A Datalog query naturally returns a result set of tuples, however, the tuples can also be consumed as a lazy sequence and therefore you will always have an implicit order available. Ordinarily this implicit order is not meaningful because the join order and result order are unlikely to correlate.
The :order-by
option is available for use in the query map to explicitly
control the result order.
'{:find [time device-id temperature humidity]
:where [[c :condition/time time]
[c :condition/device-id device-id]
[c :condition/temperature temperature]
[c :condition/humidity humidity]]
:order-by [[time :desc] [device-id :asc]]}
Use of :order-by
will typically require that results are fully-realised by
the query engine, however this happens transparently and it will automatically
spill to disk when sorting large result sets.
Basic :offset
and :limit
options are supported however typical pagination
use-cases will need a more comprehensive approach because :offset
will
naively scroll through the initial result set each time.
'{:find [time device-id temperature humidity]
:where [[c :condition/time time]
[c :condition/device-id device-id]
[c :condition/temperature temperature]
[c :condition/humidity humidity]]
:order-by [[device-id :asc]]
:limit 10
:offset 90}
Pagination relies on efficient retrieval of explicitly ordered documents and this may be achieved using a user-defined attribute with values that get sorted in the desired order.
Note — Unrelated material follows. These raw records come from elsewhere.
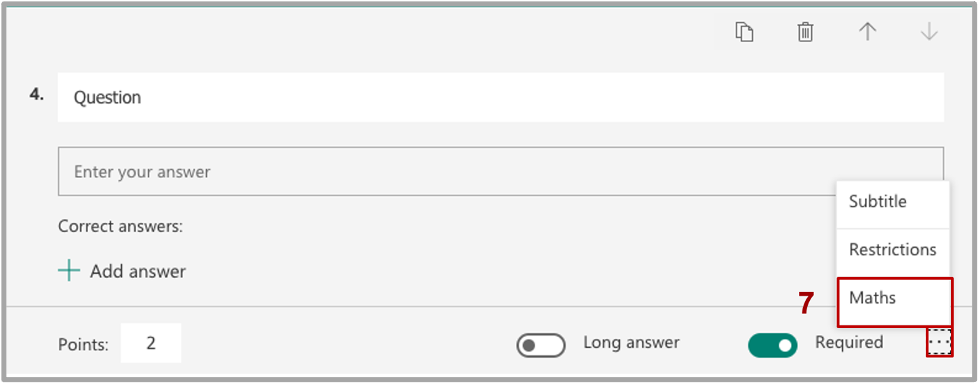Open more settings via the ellipsis button
979x383 pixels.
pos(940,342)
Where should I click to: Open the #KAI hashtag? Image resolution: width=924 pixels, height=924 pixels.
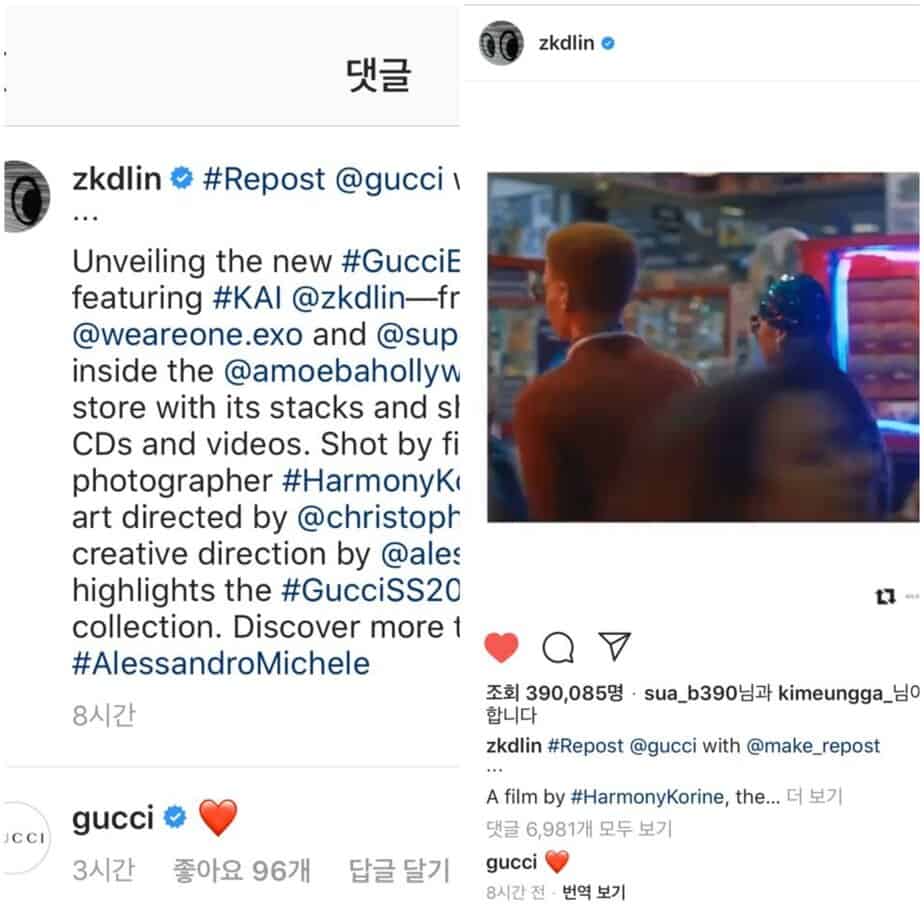click(x=247, y=298)
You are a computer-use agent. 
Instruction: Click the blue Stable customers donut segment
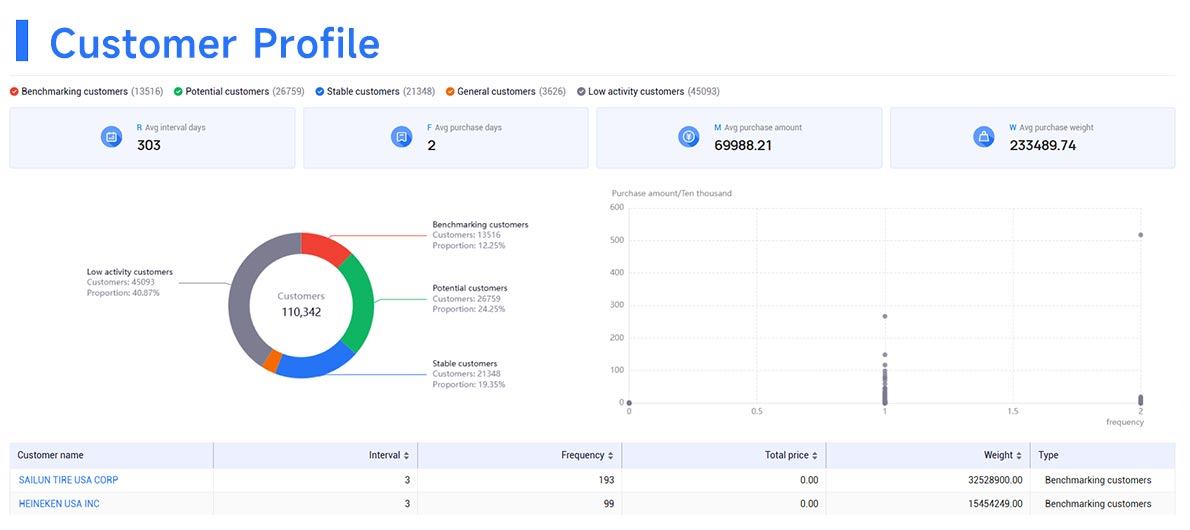point(312,363)
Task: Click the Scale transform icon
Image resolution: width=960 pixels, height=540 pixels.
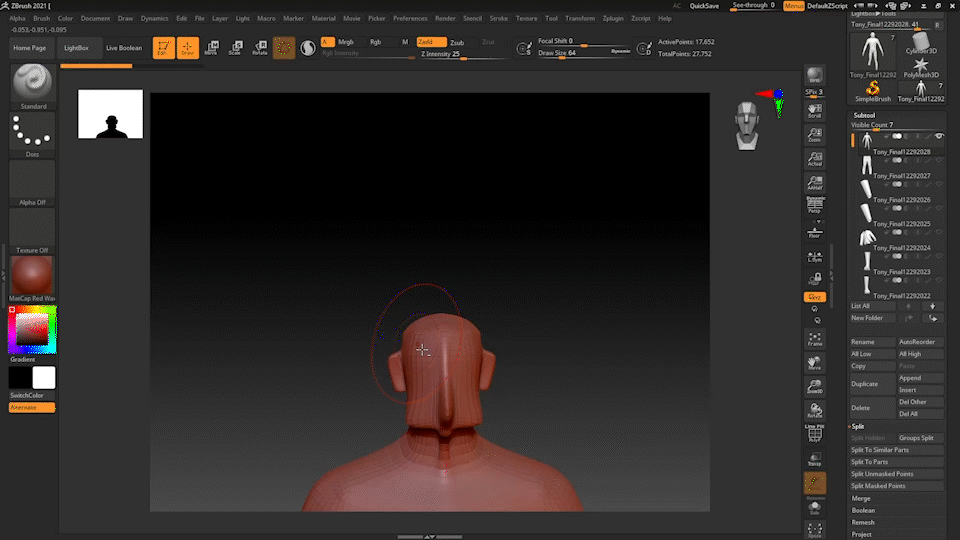Action: (235, 48)
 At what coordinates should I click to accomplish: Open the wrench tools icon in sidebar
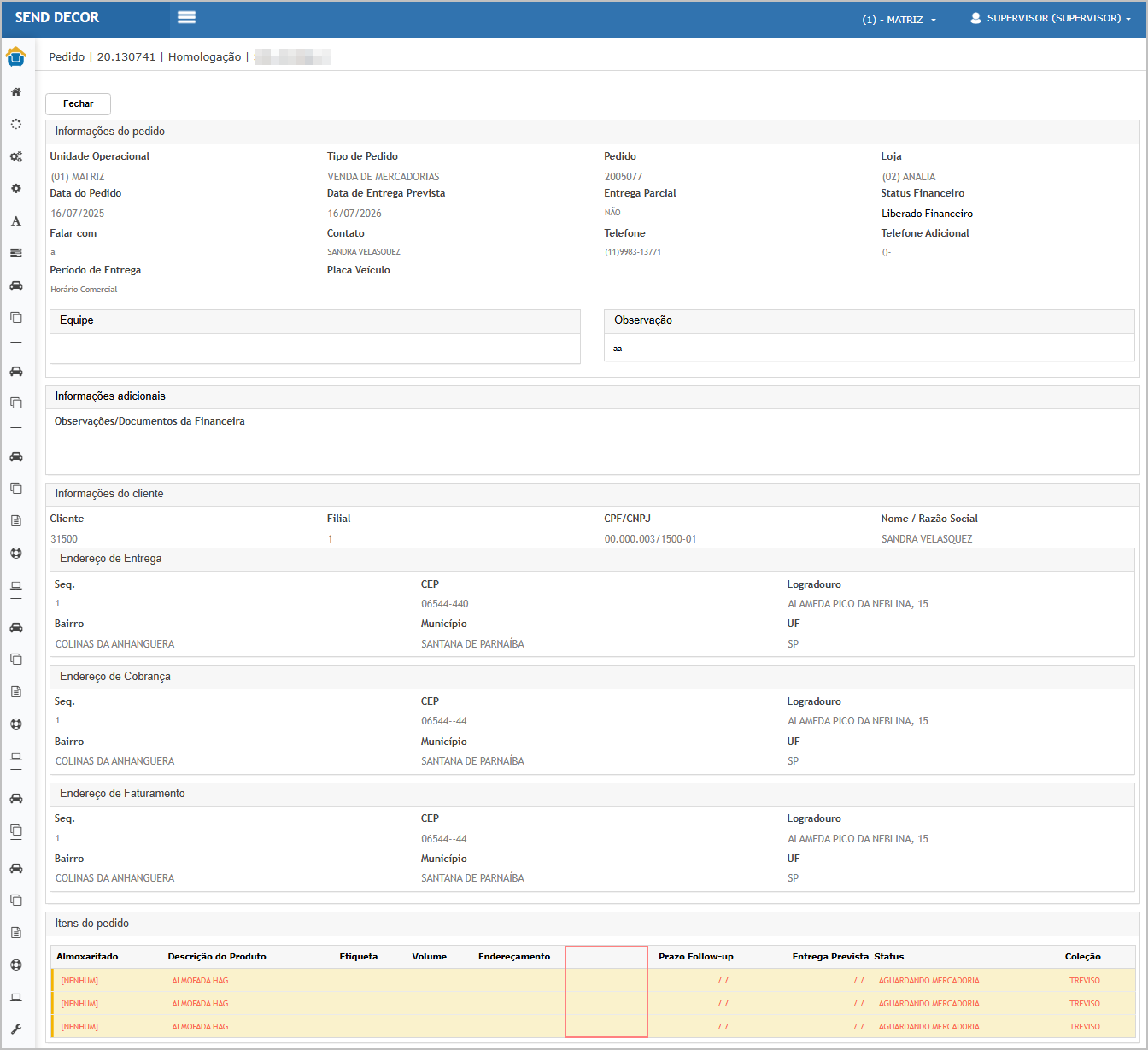[x=15, y=1029]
You can then use this attribute within your Datalog queries to apply range filters using predicates.
{:find '[time device-id temperature humidity]
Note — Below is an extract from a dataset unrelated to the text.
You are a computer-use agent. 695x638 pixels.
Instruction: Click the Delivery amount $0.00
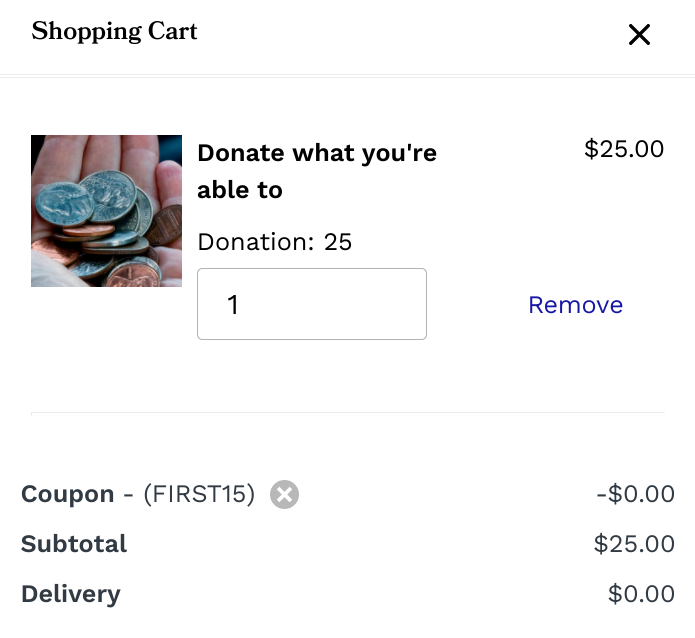tap(641, 594)
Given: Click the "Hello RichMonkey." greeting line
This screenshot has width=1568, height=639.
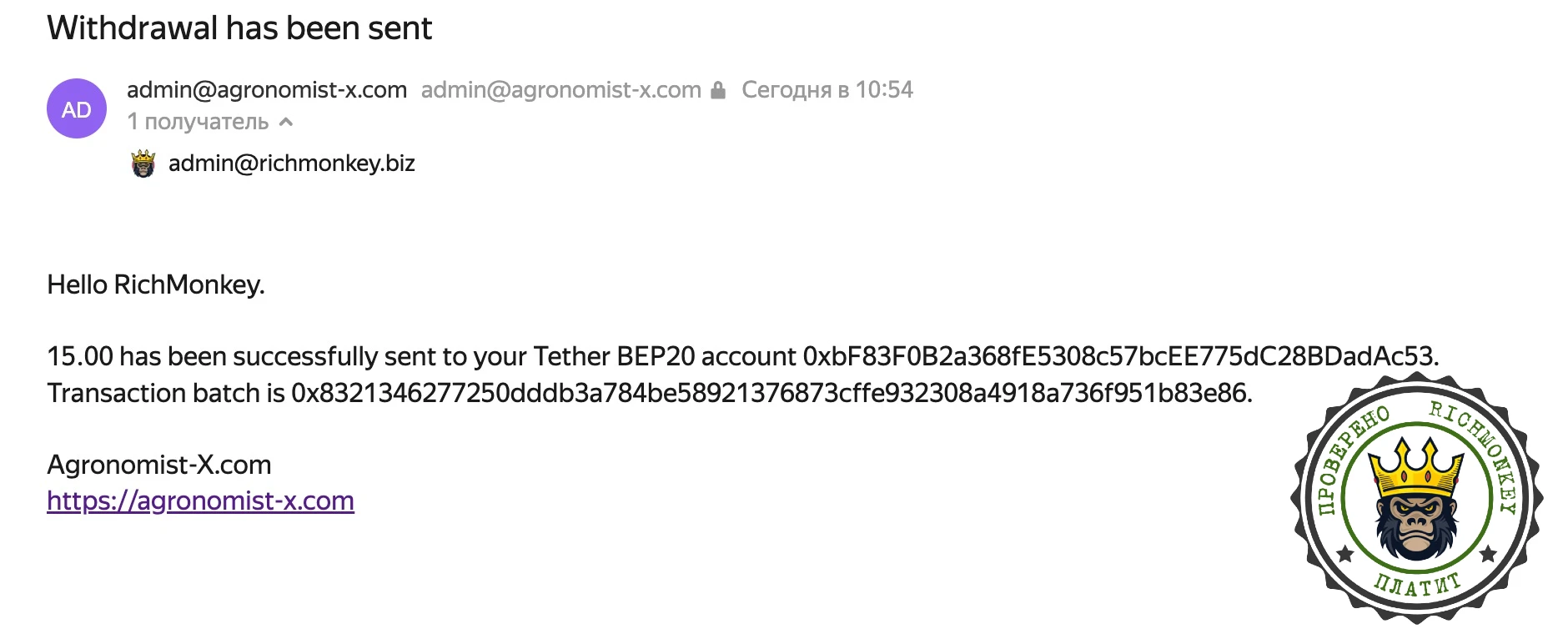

:where '[[c :condition/time time]
[c :condition/device-id device-id]
[(>= device-id my-offset)]
[c :condition/temperature temperature]
[c :condition/humidity humidity]]
:order-by '[[device-id :asc]]
:limit 10
:args [{'my-offset 990}]}
Additionally, since Crux stores documents and can traverse arbitrary keys as
document references, you can model the ordering of document IDs with vector
values, e.g. {:crux.db/id :zoe :closest-friends [:amy :ben :chris]}
More powerful ordering and pagination features may be provided in the future. Feel free to open an issue or get in touch to discuss your requirements.
This example of a rule demonstrates a recursive traversal of entities that are
connected to a given entity via the :follow
attribute.
'{:find [?e2]
:where [(follow ?e1 ?e2)]
:args [{?e1 :1}]
:rules [[(follow ?e1 ?e2)
[?e1 :follow ?e2]]
[(follow ?e1 ?e2)
[?e1 :follow ?t]
(follow ?t ?e2)]]})
The function crux.api/q
takes 2 or 3 arguments, db
and q
but also
optionally a snapshot
which is already opened and managed by the caller
(using with-open
for example). This version of the call returns a lazy
sequence of the results, while the other version provides a set. A snapshot can
be retrieved from a kv
instance via crux.api/new-snapshot
.
Logic variables used in queries must always be quoted in the :find
and
:where
clauses, which in the most minimal case could look like the following:
(crux/q db
{:find ['?e]
:where [['?e :event/employee-code '?code]]}))
However it is often convenient to quote entire clauses or even the entire query map rather than each individual use of every logical variable, for instance:
(crux/q db
'{:find [?e]
:where [[?e :event/employee-code ?code]]}))
Confusion may arise when you later attempt to introduce references to Clojure
variables within your query map, such as when using :args
. This can be
resolved by introducing more granular quoting for specific parts of the query
map:
(let [my-code 101214]
(crux/q db
{:find '[?e]
:where '[[?e :event/employee-code ?code]]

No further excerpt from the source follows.